In closing, I want you to know that anytime God interrupts your plans, it is only because He has a better plan.  Mary was simply planning on settling down, marrying a carpenter and raising a family.  But God said, “Mary, I don’t want you to just give birth to a kid.  I want you to give birth to a King.  I don’t want you to merely raise a son.  I want you to raise the Saviour.  I want you to give up your good plan for my great plan.”
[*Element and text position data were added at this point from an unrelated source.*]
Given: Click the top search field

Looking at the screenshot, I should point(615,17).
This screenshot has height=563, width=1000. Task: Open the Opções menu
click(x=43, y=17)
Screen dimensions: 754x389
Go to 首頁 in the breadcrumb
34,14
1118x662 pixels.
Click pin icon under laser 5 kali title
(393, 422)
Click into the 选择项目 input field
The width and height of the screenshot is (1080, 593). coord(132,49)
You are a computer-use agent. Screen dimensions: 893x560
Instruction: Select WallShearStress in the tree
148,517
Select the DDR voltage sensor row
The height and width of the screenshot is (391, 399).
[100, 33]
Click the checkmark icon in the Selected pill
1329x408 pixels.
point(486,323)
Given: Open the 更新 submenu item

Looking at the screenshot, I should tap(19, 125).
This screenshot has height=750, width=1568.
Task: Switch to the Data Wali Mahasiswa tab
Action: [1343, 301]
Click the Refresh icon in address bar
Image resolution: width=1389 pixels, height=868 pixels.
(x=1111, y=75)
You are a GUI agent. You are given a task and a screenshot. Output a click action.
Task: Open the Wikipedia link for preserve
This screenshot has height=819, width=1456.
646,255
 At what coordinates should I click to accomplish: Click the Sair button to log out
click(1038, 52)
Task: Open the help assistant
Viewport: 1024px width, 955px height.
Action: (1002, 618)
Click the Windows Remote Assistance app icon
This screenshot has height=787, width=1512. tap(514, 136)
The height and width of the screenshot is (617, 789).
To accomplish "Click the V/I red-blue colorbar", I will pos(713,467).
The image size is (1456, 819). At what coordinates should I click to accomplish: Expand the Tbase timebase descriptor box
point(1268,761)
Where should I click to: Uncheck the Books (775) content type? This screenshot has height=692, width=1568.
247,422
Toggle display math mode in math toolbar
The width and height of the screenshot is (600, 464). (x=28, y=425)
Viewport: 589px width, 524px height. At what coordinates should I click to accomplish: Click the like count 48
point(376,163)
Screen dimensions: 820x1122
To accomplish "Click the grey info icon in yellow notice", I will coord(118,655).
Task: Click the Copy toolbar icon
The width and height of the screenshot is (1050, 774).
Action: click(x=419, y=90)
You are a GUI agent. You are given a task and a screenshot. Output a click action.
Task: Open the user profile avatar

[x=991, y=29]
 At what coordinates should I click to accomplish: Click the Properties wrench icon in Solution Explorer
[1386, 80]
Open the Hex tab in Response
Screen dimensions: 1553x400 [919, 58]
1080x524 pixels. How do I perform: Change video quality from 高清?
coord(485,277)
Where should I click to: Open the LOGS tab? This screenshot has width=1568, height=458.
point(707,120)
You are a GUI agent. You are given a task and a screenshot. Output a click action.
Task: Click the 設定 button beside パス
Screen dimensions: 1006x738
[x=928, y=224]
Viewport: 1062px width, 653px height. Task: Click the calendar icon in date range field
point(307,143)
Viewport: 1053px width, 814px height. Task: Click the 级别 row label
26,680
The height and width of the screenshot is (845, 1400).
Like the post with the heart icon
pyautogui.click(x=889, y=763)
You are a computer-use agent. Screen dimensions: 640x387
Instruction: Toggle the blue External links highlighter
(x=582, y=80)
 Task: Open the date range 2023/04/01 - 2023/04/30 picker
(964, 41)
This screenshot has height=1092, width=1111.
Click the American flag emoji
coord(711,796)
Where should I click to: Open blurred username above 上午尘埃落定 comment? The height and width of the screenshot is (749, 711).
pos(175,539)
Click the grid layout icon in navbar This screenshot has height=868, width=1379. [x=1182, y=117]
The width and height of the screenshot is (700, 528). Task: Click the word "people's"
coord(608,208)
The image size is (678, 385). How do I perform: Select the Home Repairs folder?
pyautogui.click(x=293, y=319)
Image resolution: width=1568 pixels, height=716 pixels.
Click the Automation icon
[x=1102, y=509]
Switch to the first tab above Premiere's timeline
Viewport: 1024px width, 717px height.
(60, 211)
This Christmas season, let’s be aware that God’s plans often come through unwanted interruptions – through unwanted gifts.  Will you allow yourself to be bothered by God’s interruptions this Christmas?  Will you accept his “unwanted gift”?  If so, you might just find this to be the most interesting, difficult, and yet rewarding Christmas ever!  Just think what loss our world would have suffered if Mary wouldn’t have accepted God’s unwanted gift.  In preparation for the very first Christmas, Mary allowed the Lord Jesus to enter her womb.  In preparation for this Christmas, won’t you allow Him to enter your heart?

The scripture says that Mary was highly favored by God.  In other words, she was someone to whom God showed his amazing grace.  You are also highly favored by God.  So much so that He sent Jesus into this world to die for your sins.  God desires to spend eternity with you and so He made a way for that to happen through his Son.  Christ died for you so you could have life with Him.  May this give you hope in the midst of any messed up plans!   Amen.